Copy every line word for word, from the line containing "Click the TradingView logo icon" down to the line containing "This screenshot has width=1366, height=768.", with both of those lines included. Leave the pictures out of your copy.

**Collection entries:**
--------------------------------------------------

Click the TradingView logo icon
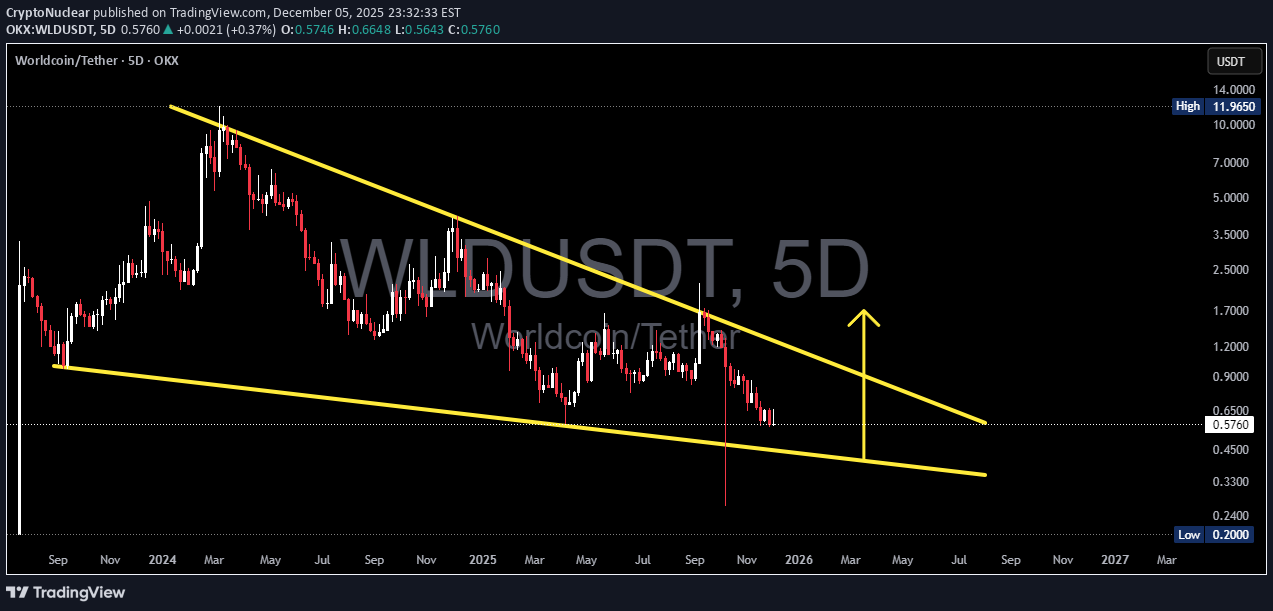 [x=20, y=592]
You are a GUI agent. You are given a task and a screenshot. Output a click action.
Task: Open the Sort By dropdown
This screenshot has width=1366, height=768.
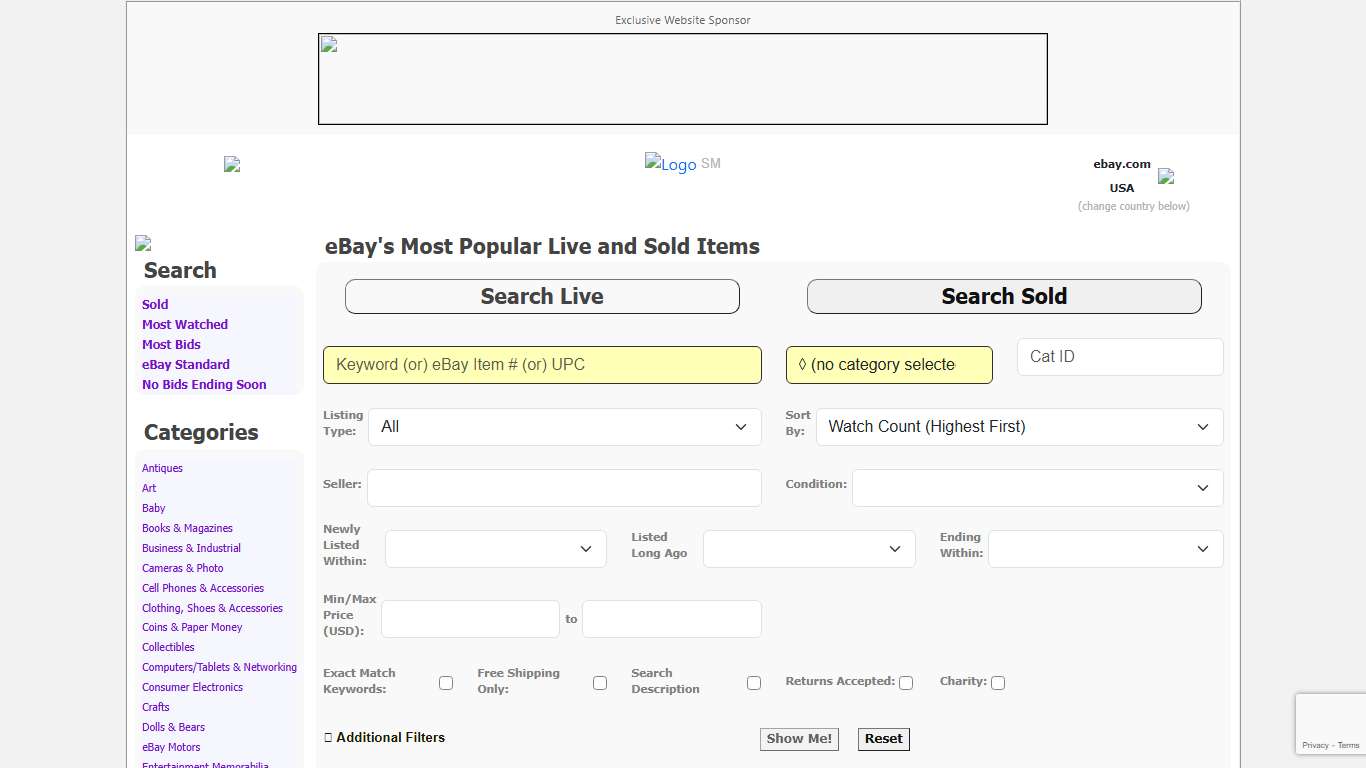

--------------------------------------------------

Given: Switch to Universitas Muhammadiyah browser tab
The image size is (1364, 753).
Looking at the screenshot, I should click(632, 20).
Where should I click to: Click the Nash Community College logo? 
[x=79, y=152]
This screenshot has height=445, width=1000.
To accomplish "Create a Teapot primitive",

--------------------------------------------------

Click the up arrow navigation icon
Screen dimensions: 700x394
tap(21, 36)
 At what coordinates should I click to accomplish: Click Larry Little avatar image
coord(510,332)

--------------------------------------------------

**The answer:**
Click the TradingView logo icon
 [x=20, y=592]
You are a GUI agent. You are given a task and a screenshot. Output a click action.
Task: Open the Sort By dropdown
This screenshot has width=1366, height=768.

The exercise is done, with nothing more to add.